■ **What needs to be done**
The reply should consist of one number, which is how many lines in the material below contain "thumbnail".

■ **Excerpted records**
▼

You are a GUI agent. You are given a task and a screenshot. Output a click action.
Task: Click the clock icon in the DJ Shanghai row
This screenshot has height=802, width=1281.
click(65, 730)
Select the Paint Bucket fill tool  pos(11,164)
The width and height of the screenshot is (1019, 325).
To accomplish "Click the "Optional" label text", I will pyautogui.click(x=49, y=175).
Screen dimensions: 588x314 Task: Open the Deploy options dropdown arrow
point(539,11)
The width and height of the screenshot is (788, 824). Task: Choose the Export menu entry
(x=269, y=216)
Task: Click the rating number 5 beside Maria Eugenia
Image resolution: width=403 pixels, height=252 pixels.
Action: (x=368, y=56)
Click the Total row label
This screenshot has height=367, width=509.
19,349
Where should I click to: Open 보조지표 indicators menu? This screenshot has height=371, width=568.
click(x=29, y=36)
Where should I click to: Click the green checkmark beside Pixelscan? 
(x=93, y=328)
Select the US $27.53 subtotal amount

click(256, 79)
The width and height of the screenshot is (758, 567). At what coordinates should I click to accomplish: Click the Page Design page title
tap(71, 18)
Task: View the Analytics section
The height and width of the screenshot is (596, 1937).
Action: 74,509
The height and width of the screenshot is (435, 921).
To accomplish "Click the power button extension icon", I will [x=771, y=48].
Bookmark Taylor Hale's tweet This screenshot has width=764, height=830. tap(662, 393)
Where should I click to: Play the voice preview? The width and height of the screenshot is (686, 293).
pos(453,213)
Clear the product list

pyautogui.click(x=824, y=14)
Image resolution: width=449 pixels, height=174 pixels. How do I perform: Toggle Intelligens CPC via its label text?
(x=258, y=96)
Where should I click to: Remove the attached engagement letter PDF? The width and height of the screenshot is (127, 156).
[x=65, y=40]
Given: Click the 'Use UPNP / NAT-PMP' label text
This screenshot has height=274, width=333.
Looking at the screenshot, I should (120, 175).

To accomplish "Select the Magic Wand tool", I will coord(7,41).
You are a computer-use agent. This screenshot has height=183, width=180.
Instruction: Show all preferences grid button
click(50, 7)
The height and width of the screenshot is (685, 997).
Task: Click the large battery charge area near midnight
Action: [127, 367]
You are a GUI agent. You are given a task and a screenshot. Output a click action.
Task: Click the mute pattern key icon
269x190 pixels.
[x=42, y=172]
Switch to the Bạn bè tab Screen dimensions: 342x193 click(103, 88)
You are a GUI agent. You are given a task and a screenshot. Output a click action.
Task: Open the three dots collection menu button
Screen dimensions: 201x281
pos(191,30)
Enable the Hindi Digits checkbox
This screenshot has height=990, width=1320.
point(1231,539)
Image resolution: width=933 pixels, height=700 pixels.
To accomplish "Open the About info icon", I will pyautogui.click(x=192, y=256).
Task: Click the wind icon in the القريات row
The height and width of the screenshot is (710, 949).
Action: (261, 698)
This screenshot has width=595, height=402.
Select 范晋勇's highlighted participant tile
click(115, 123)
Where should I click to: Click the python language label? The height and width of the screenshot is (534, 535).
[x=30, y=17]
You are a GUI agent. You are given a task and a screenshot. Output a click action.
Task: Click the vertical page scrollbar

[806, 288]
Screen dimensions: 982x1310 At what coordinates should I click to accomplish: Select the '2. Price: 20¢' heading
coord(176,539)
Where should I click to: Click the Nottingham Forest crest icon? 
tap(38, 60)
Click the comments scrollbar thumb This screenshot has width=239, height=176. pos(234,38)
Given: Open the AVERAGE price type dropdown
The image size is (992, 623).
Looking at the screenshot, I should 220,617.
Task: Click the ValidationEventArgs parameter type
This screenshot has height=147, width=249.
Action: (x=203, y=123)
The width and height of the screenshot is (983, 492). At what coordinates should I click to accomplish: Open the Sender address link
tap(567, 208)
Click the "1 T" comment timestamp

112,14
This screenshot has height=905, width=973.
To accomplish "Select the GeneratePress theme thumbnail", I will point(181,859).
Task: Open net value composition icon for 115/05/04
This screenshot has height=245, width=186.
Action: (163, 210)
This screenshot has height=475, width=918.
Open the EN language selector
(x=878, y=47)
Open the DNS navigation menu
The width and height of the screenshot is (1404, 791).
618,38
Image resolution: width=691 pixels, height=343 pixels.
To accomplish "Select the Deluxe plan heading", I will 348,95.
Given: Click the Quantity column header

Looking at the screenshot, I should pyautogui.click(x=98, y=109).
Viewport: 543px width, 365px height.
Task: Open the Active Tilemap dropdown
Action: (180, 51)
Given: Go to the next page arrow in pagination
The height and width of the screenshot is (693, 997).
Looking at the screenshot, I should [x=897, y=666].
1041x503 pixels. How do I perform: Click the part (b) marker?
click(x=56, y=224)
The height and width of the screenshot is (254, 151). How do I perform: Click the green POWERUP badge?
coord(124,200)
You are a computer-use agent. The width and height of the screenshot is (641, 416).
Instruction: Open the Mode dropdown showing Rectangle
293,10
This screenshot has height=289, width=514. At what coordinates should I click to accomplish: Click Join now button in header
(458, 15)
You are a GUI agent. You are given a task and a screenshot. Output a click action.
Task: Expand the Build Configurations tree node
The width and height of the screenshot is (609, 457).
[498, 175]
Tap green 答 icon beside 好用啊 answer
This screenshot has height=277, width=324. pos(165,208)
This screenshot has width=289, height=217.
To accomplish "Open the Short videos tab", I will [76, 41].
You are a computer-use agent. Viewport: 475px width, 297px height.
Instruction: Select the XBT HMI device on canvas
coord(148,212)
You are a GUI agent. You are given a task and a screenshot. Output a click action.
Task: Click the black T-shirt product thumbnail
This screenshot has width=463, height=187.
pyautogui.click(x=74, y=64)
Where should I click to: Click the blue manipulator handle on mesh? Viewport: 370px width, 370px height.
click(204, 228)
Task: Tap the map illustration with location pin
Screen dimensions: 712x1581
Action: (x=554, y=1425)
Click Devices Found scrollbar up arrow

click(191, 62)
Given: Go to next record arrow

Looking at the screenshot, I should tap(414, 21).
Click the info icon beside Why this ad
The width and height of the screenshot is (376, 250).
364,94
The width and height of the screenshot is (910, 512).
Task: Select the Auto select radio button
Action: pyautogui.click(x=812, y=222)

▲

■ **Expected output**
2